Bypassing the Hypervisor For Performance & Network “Simplicity” = Bypassing Security?
As part of his coverage of Cisco’s UCS, Alessandro Perilli from virtualization.info highlighted this morning something I’ve spoken about many times since it was a one-slider at VMworld (latest, here) but that we’ve not had a lot of details about: the technology evolution of Cisco’s Nexus 1000v & VN-Link to the “Initiator:”
Chad Sakac, Vice President of VMware Technology Alliance at EMC, adds more details on his personal blog:
…[The Cisco] VN-Link can apply tags to ethernet frames – and is something Cisco and VMware submitted together to the IEEE to be added to the ethernet standards.
It allows ethernet frames to be tagged with additional information (VN tags) that mean that the need for a vSwitch is eliminated. the vSwitch is required by definition as you have all these virtual adapters with virtual MAC addresses, and they have to leave the vSphere host on one (or at most a much smaller number) of ports/MACs. But, if you could somehow stretch that out to a physical switch, that would mean that the switch now has “awareness” of the VM’s attributes in network land – virtual adapters, ports and MAC addresses. The physical world is adapting to andgaining awareness of the virtual world…

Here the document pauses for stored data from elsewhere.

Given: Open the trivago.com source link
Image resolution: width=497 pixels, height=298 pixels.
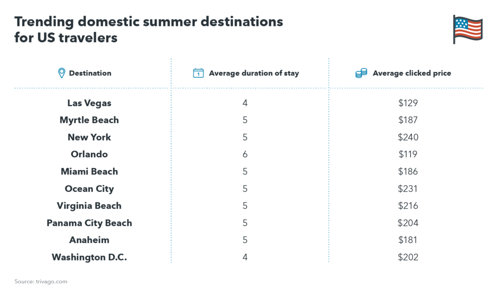Looking at the screenshot, I should tap(51, 281).

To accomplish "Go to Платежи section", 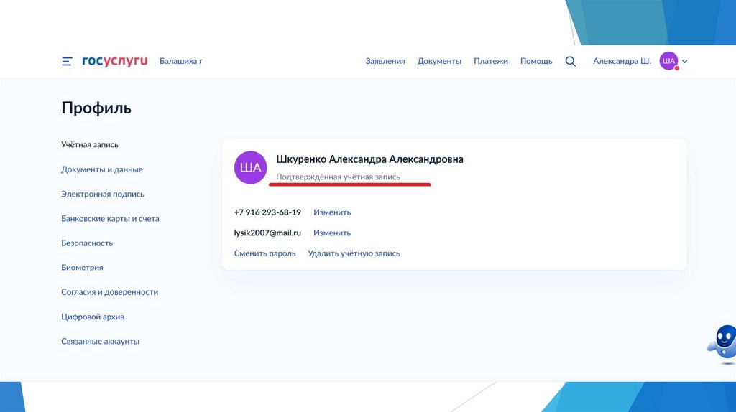I will 491,62.
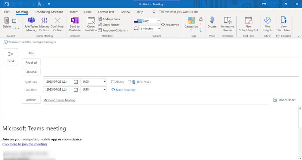Click into the Title input field
The image size is (302, 160).
point(166,53)
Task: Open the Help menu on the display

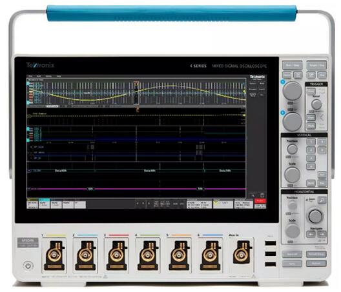Action: coord(59,76)
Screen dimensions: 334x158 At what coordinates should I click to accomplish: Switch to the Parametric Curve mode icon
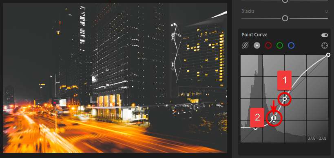(245, 45)
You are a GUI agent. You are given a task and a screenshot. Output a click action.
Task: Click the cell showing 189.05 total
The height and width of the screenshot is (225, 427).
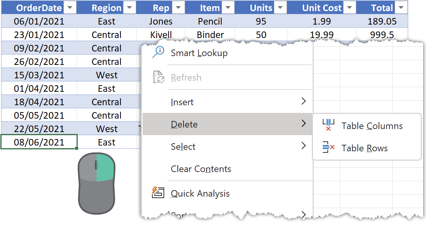pyautogui.click(x=383, y=22)
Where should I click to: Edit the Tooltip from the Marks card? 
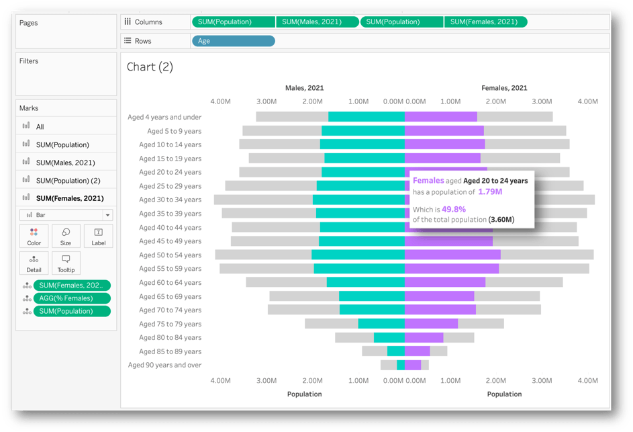(66, 263)
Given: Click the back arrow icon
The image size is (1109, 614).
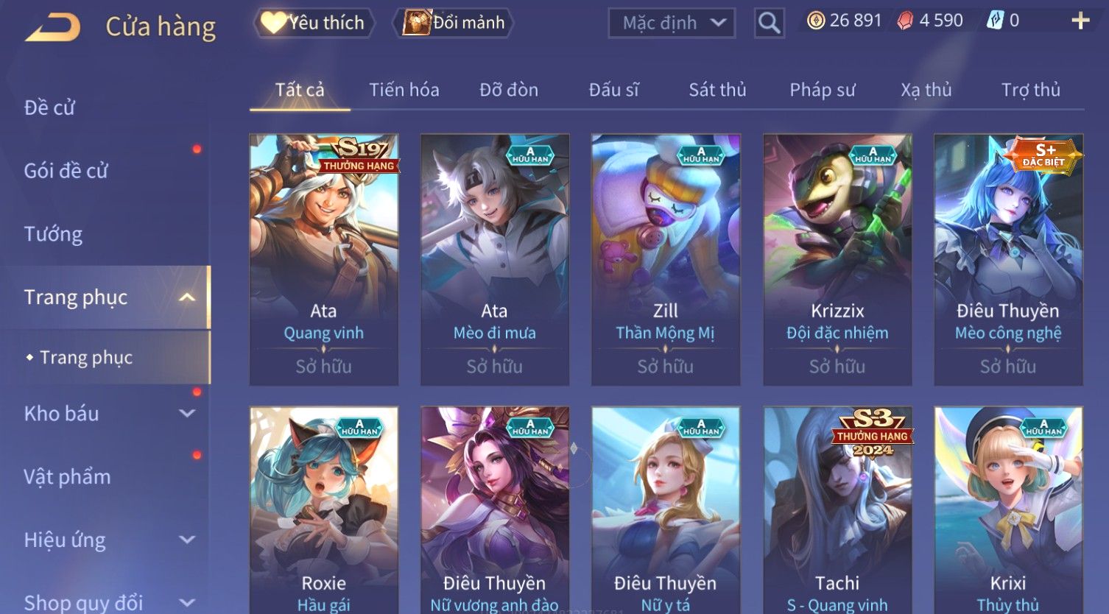Looking at the screenshot, I should tap(53, 27).
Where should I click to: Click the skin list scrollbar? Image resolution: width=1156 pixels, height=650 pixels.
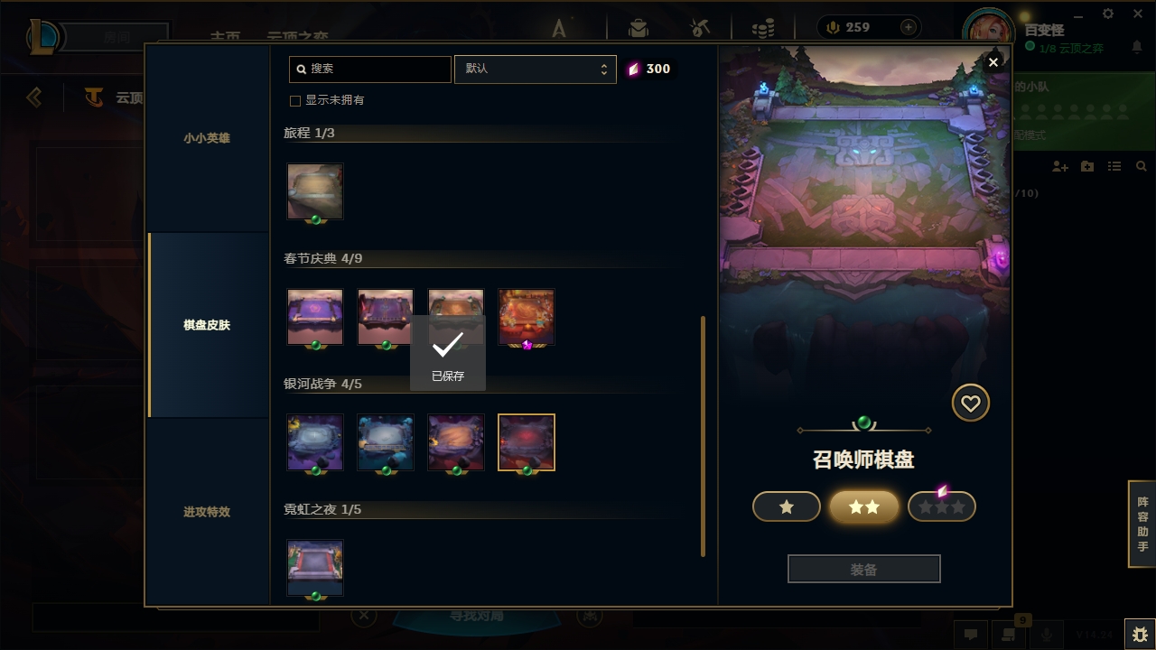704,436
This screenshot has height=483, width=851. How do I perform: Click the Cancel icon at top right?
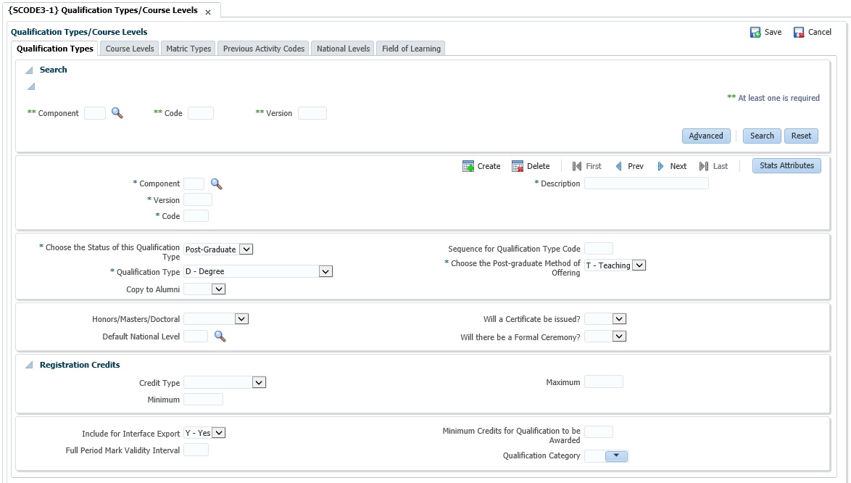coord(799,33)
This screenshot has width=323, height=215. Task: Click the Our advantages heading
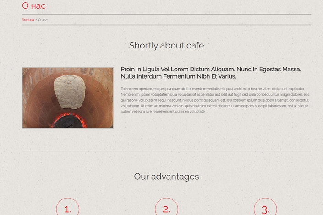click(166, 177)
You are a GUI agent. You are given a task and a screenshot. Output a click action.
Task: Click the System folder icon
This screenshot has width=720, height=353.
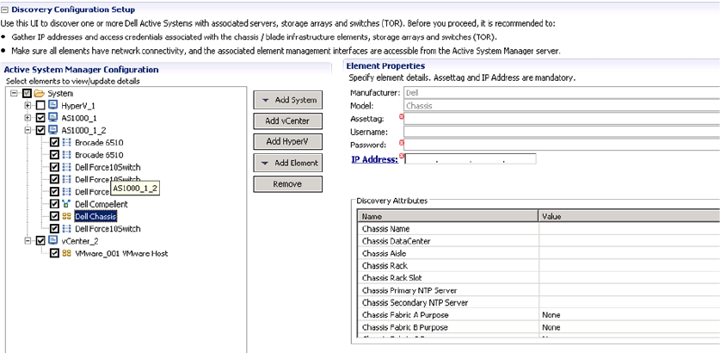click(40, 93)
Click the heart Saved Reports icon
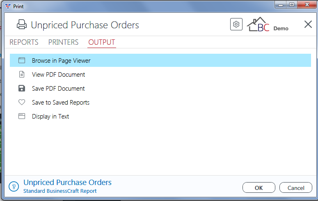This screenshot has width=318, height=201. [x=22, y=102]
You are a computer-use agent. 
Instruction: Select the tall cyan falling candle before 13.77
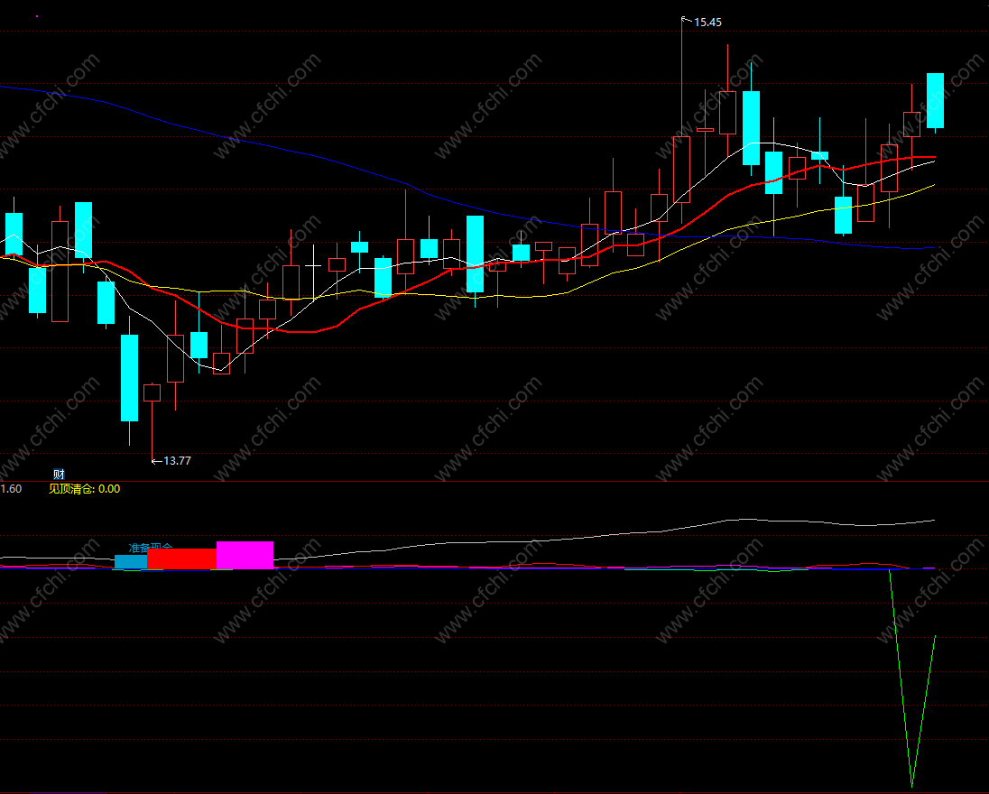click(129, 378)
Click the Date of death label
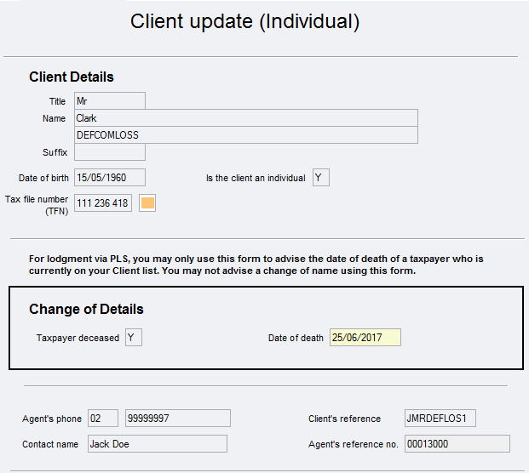The width and height of the screenshot is (529, 473). click(296, 339)
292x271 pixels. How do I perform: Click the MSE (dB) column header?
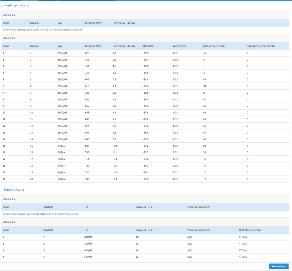point(148,46)
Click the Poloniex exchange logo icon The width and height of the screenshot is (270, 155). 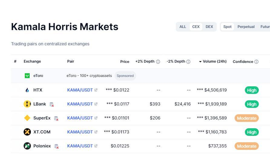[27, 146]
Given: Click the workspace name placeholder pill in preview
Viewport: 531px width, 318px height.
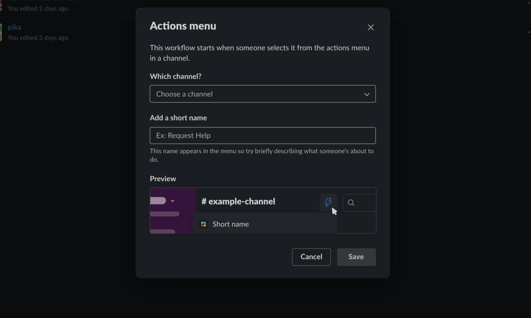Looking at the screenshot, I should pos(158,201).
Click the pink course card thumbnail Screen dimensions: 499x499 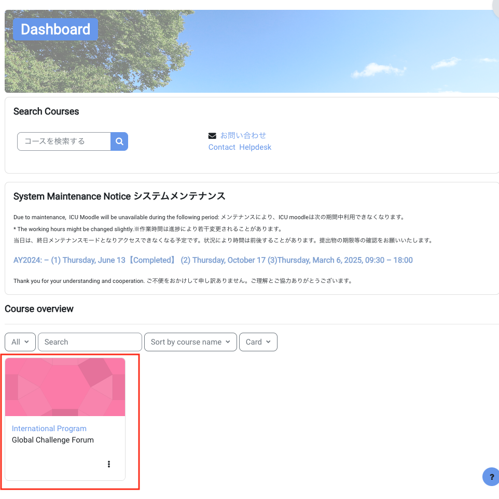(65, 387)
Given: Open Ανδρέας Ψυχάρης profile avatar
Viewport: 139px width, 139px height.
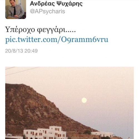Looking at the screenshot, I should [x=16, y=9].
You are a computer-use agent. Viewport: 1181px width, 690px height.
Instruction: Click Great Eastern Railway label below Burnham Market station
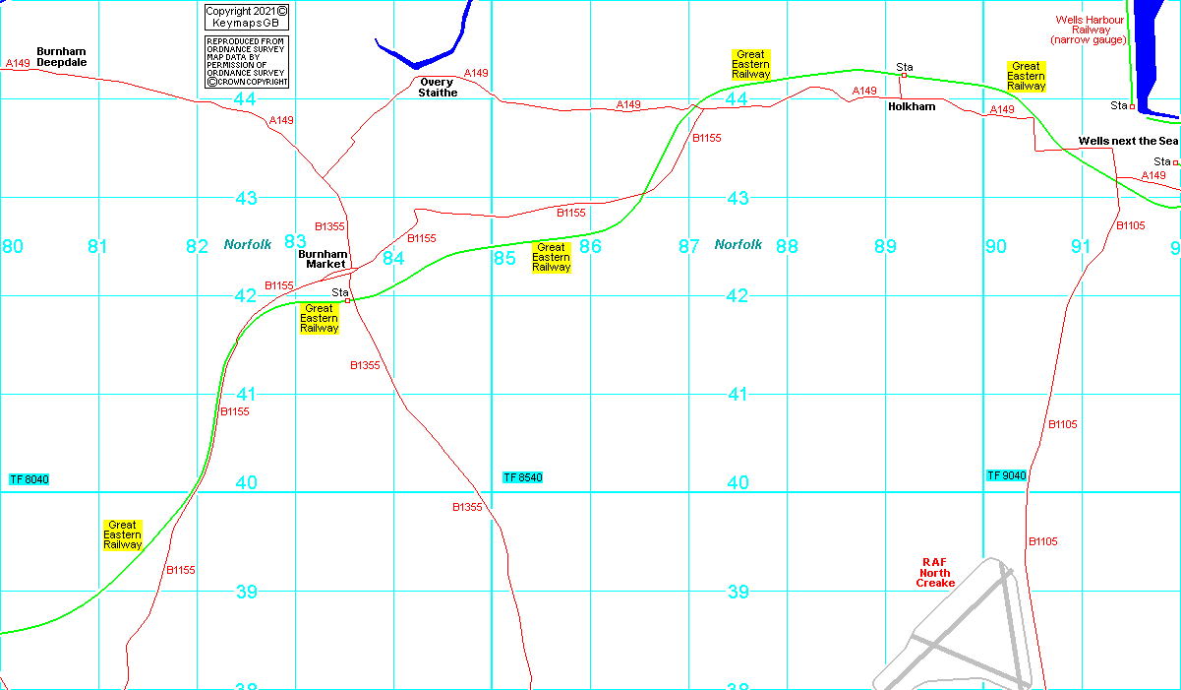click(319, 318)
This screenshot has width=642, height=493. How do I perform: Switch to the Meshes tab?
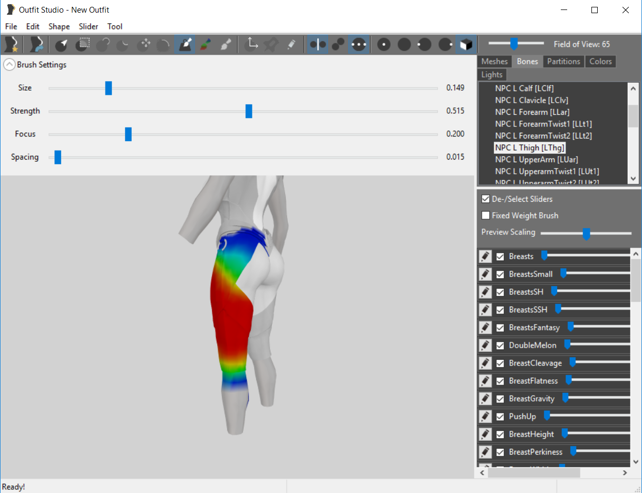click(x=494, y=62)
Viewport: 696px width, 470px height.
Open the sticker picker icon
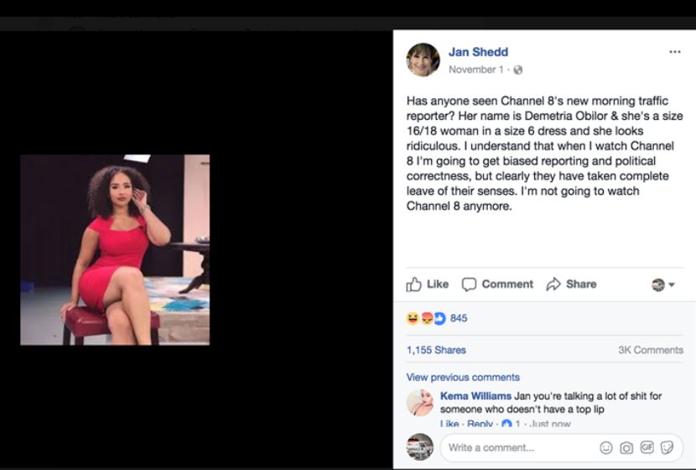click(x=667, y=448)
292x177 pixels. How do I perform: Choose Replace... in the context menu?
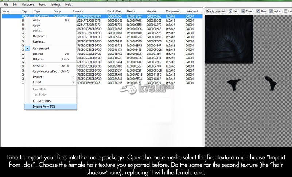tap(39, 42)
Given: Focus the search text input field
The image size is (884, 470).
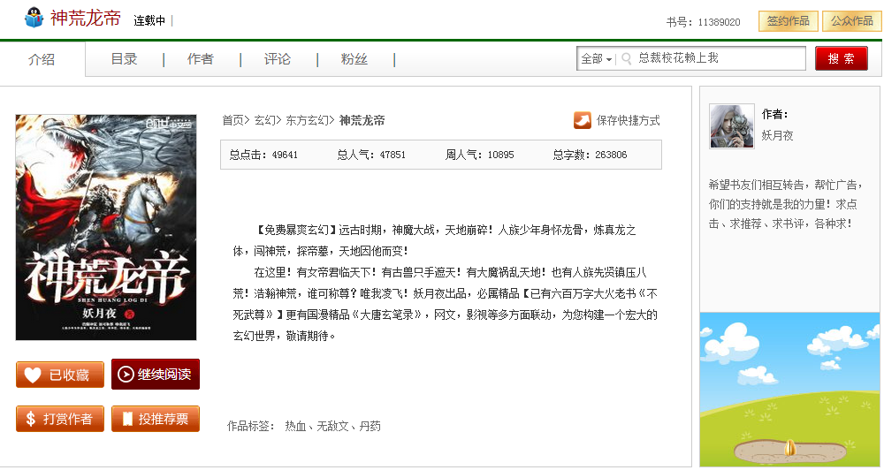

Bundle that with Scott Lowe’s interesting technical exploration of some additional elements of UCS as it relates to abstracting — or more specifically completely removing virtual networking from the hypervisor — and things start to get heated. I’ve spoken about this in my Four Horsemen presentation:
Today, in the VMware space, virtual machines are connected to a vSwitch because connecting them directly to a physical adapter just isn’t practical. Yes, there is VMDirectPath, but for VMDirectPath to really work it needs more robust hardware support. Otherwise, you lose useful features like VMotion. (Refer back to my VMworld 2008 session notes from TA2644.) So, we have to manage physical switches and virtual switches—that’s two layers of management and two layers of switching. Along comes the Cisco Nexus 1000V. The 1000V helps to centralize management but we still have two layers of switching.
That’s where the “Palo” adapter comes in. Using VMDirectPath “Gen 2″ (again, refer to my TA2644 notes) and the various hardware technologies I listed and described above, we now gain the ability to attach VMs directly to the network adapter and eliminate the virtual switching layer entirely. Now we’ve both centralized the management and eliminated an entire layer of switching. And no matter how optimized the code may be, the fact that the hypervisor doesn’t have to handle packets means it has more cycles to do other things. In other words, there’s less hypervisor overhead. I think we can all agree that’s a good thing
So here’s what I am curious about. If we’re clawing back networking form the hosts and putting it back into the network, regardless of flow/VM affinity AND we’re bypassing the VMM (where the dvfilters/fastpath drivers live for VMsafe,) do we just lose all the introspection capabilities and the benefits of VMsafe that we’ve been waiting for? Does this basically leave us with having to shunt all traffic back out to the physical switches (and thus physical appliances) in order to secure traffic? Note, this doesn’t necessarily impact the other components of VMsafe (memory, CPU, disk, etc.) but the network portion it would seem, is obviated.
Are we trading off security once again for performance and “efficiency?” How much hypervisor overhead (as Scott alluded to) are we really talking about here for network I/O?
Anyone got any answers? Is there a simple answer to this or if I use this option, do I just give up what I’ve been waiting 2 years for in VMsafe/vNetworking?